Há também as diretas, que são feitas por meio de editais públicos. É o caso de grande parte dos shows bancados por prefeituras pelo Brasil.

E como funcionam os shows de prefeituras?

Em geral, a prefeitura escolhe o artista, negocia e faz contrato sem licitação ou tomada de preço com vários fornecedores, já que há apenas um fornecedor possível, que é o próprio cantor.

A prefeitura costuma bancar custos como transporte, hotel e camarim, e o artista recebe o valor do cachê, para o qual não há limite por artista.

Quais são as regras para os shows de prefeituras?

Não há controle específico além da prestação de contas geral do município. O Tribunal de Contas, o Legislativo Municipal ou o Ministério Público podem questionar estes gastos.

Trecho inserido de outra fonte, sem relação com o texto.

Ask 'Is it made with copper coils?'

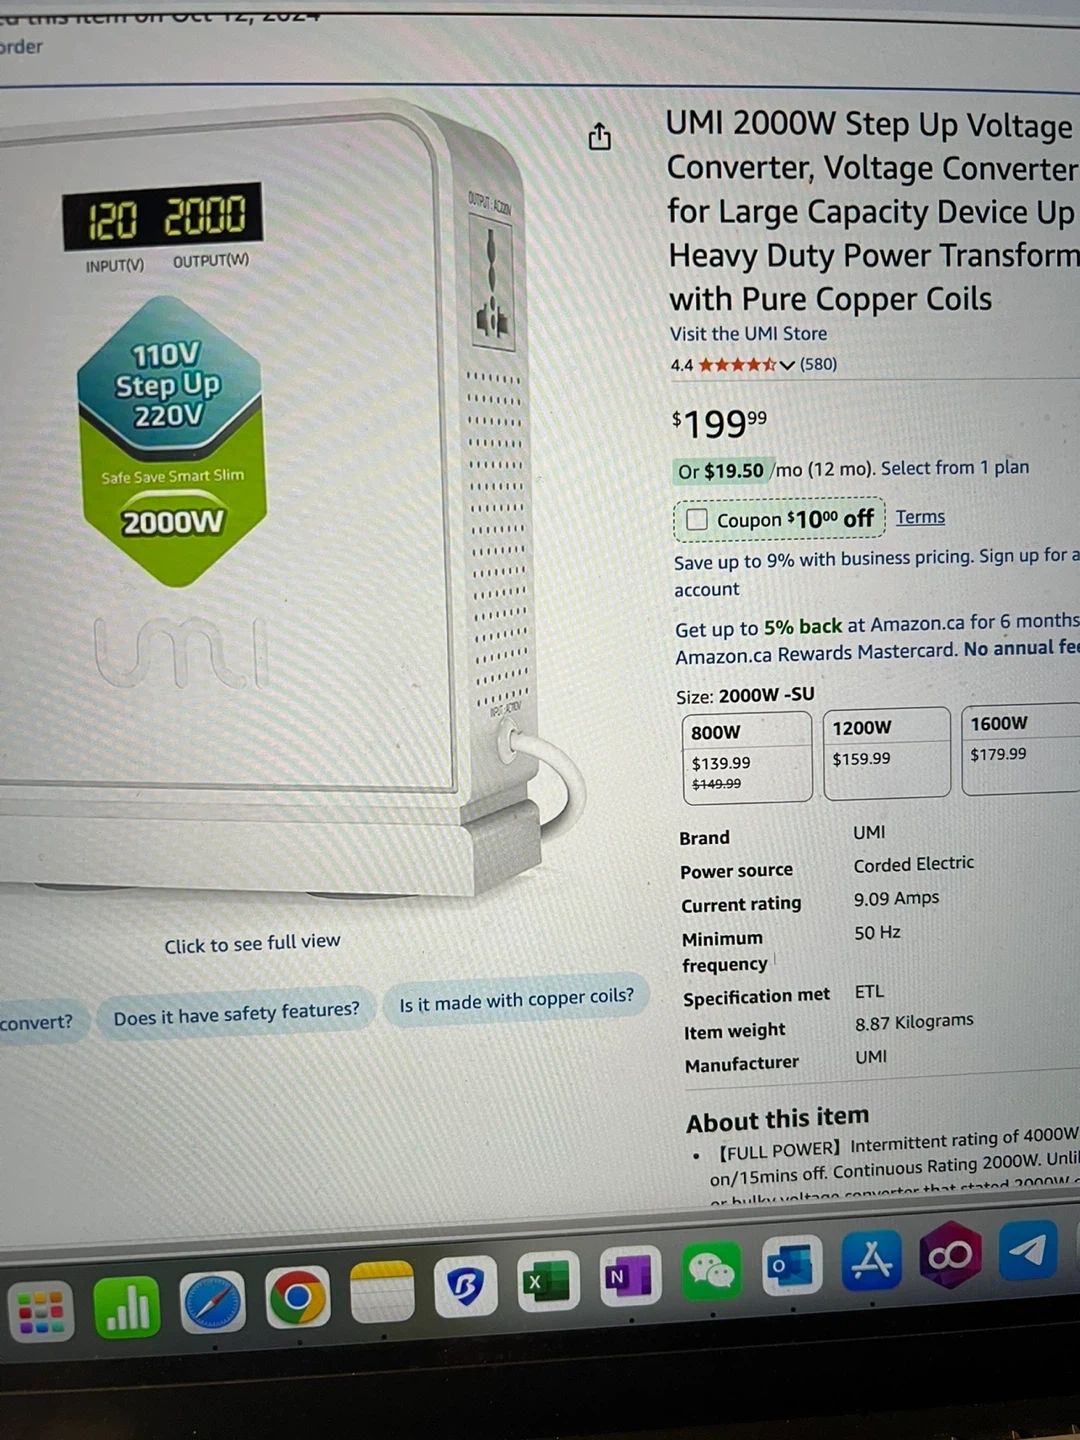click(x=516, y=999)
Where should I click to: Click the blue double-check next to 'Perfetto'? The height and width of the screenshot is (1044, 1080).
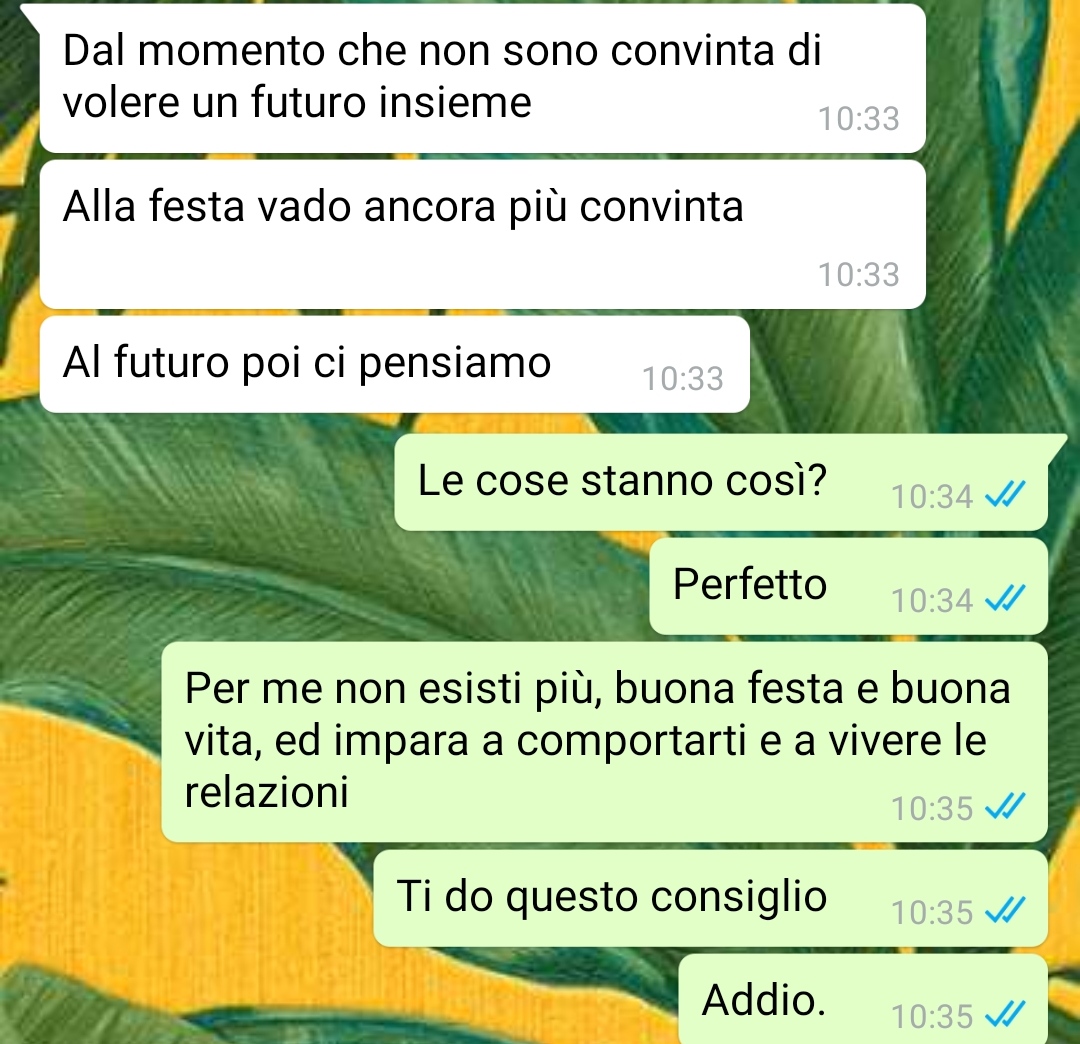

Nada impede que as prefeituras criem os seus critérios, como na Virada Cultural de São Paulo, que tem um grupo de especialistas chamados para avaliar e selecionar os shows. Mas essa não é a realidade da maior parte do país.

“Só 16% dos municípios têm uma secretaria de cultura. Esse país não é preparado para a sua própria cultura”, diz Daniel Neves, presidente da Associação Nacional da Indústria da Música.

Há limites de cachês na Rouanet e nos shows de prefeituras?

A Rouanet tem limites, que foram reduzidos neste ano. No caso de artista ou modelo solo, o limite caiu de até R$ 45 mil para até R$ 3 mil por apresentação.

Se a apresentação for em uma orquestra, o limite que pode ser pago ao músico por apresentação passou de R$ 2,25 mil para R$ 3,5 mil e para o maestro caiu de R$ 45 mil para R$ 15 mil.

Os shows de prefeituras não têm limites de cachês.

Quais têm sido os cachês pagos por prefeituras para os shows mais populares do Brasi?

g1 fez um levantamento com os artistas com as melhores performances nos últimos meses nos serviços de streaming.

Foram considerados todos os contratos feitos diretamente por prefeituras com as empresas destes artistas e que foram publicados na internet nas páginas das prefeituras ou em versões online dos Diários Oficiais. Os valores citados acima foram os shows mais caros encontrados de cada artista nos últimos três anos.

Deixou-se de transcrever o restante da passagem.